Leopold Stokowski
conductor
The celebrated and communicative English-born American conductor, Leopold Stokowski, was born into a Polish and Irish mother, but was raised as an Englishman. His famous, vaguely foreign, accent somehow appeared later in his life. The young Stokowski was a precocious musician, and as a child learned to play the violin, piano, and organ with apparently little effort. At the age of thirteen, he became the youngest person to have been admitted to the Royal College of Music. By eighteen, Leopold Stokowski had been appointed organist and choirmaster at St. James', Piccadilly.
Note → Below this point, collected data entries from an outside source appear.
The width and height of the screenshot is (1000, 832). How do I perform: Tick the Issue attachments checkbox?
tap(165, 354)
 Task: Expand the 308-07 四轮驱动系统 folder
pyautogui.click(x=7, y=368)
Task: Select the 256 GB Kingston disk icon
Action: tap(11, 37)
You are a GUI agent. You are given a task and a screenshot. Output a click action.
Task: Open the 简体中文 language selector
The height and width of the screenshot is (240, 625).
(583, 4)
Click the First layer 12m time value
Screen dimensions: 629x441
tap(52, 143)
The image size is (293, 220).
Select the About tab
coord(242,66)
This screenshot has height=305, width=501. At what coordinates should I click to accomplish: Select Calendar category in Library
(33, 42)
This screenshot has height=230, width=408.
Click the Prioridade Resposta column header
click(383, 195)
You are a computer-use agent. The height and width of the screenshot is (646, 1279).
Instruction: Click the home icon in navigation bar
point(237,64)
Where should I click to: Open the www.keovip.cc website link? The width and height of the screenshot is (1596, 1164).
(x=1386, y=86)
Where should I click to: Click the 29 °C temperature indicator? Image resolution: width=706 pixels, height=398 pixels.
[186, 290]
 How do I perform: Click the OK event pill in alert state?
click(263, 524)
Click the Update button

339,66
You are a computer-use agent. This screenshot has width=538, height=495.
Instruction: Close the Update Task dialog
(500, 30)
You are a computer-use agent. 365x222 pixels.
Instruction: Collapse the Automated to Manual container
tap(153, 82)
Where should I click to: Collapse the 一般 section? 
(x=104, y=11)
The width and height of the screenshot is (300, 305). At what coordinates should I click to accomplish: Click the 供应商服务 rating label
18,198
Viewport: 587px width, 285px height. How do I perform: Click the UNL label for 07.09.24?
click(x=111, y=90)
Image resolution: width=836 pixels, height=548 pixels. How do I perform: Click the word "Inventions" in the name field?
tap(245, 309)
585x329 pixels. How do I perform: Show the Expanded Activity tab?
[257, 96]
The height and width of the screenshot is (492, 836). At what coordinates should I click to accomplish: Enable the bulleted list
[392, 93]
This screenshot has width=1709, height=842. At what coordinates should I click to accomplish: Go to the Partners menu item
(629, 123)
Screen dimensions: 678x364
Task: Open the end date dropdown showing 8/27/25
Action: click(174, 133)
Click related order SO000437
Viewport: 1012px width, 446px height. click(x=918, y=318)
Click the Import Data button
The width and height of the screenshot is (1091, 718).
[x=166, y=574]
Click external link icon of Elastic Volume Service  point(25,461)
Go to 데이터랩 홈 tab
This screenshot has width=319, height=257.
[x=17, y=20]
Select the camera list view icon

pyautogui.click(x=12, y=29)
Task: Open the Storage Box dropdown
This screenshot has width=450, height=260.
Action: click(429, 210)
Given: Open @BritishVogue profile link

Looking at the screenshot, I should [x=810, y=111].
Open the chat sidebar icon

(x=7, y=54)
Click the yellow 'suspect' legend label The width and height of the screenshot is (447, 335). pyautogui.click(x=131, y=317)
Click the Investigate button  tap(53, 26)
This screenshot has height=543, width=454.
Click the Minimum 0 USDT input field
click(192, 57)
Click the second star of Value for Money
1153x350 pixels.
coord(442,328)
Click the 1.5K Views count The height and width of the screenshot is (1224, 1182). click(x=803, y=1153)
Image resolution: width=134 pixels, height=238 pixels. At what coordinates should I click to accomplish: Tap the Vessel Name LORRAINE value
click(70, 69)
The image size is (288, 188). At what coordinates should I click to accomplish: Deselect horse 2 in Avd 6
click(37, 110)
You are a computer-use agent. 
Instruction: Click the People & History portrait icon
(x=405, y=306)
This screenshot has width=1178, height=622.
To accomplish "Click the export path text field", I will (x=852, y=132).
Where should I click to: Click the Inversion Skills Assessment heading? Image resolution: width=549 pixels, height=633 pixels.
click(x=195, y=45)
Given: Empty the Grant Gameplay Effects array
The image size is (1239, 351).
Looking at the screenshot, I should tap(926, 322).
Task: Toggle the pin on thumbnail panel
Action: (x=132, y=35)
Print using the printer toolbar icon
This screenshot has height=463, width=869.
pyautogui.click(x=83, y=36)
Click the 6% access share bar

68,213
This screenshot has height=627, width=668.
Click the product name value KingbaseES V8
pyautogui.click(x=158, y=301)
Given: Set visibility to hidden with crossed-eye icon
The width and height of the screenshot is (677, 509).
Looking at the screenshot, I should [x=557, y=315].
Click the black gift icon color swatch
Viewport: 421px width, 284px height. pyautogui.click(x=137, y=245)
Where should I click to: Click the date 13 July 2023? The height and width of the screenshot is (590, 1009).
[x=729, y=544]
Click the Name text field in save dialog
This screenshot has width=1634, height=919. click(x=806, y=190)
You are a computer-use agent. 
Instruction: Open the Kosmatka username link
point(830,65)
He attended Queen's College, Oxford, receiving a Bachelor of Music degree in 1903. He moved to the USA in 1905, but returned to Europe each summer for further musical studies in Berlin, Munich, and Paris. When a conductor fell ill in Paris in 1908, he made his debut as an emergency substitute. The impression he made led to a position with the Cincinnati Symphony Orchestra in which he quickly achieved notable success. However, a more tempting prospect faced him when he was asked to take over the Philadelphia Orchestra in 1912. It was during his long and fruitful association with this ensemble that Stokowski established himself as one of the leading musicians of his day. Following his tenure in Philadelphia, Leopold Stokowski directed several other ensembles, including the All-American Youth Orchestra, the NBC Symphony Orchestra and the New York Philharmonic, the Houston Symphony Orchestra, and the American Symphony Orchestra, which he organized in 1962. He continued to make concert appearances and studio recordings of both standard works and unusual repertoire well into his nineties. He made his last public appearance as conductor in Venice in 1975, remaining active in the recording studio through 1977.